The Biblical Garden in situated on King Street, Elgin, just around the corner from the entrance to the Cathedral. The garden is open from May to September, between the hours of 10am and 7pm, daily and admission is free.
Nestling in a quiet corner of Cooper Park, close to the centre of Elgin and adjacent to the Cathedral, lies a piece of ground, some three acres in size, upon which has been established a biblical garden.
The creation of the garden, the first of its kind in Scotland, is appropriate on this site as Moray has, for over fourteen centuries played an important role in the development and changing fortunes of the church.
Whilst using the Bible as its reference point and including all one hundred and ten plants mentioned therein, together with sculptures depicting the parables, it is clearly intended that this garden as well as being of considerable interest to those who study the scriptures, will also encourage anyone who enjoys gardens and gardening, to visit.
Made possible by and reliant upon the generosity and goodwill of the people of Moray and its many visitors, the Biblical Garden provides a haven from the city.

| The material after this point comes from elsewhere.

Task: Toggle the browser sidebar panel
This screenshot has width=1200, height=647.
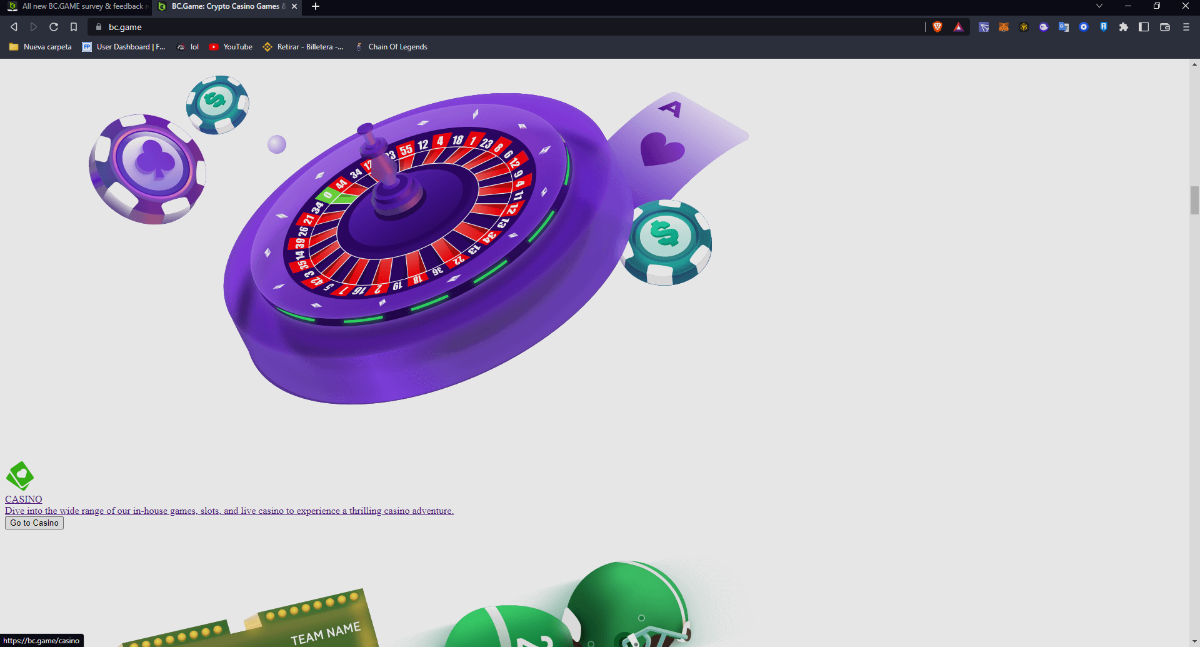Action: pyautogui.click(x=1144, y=27)
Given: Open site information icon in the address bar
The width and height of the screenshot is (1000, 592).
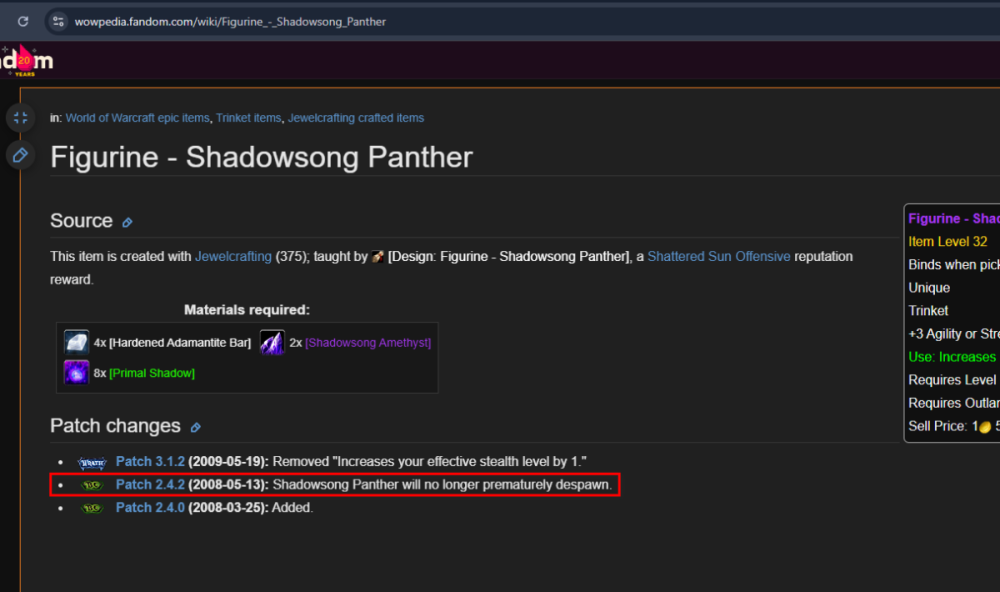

Some ninety trees and shrubs, donated by school groups throughout Moray, have been planted within the garden. A desert area has been created depicting Mount Sinai and the cave of the resurrection and a marsh area has been included within the garden.
An impressive central walkway, requiring over one thousand textured paving slabs, has been laid in the shape of a Celtic cross. The garden, planted around the central cross with every species of plant mentioned in the Bible, also includes a number of life-size sculptures depicting various parables including the Good Shepherd and the Prodigal Son.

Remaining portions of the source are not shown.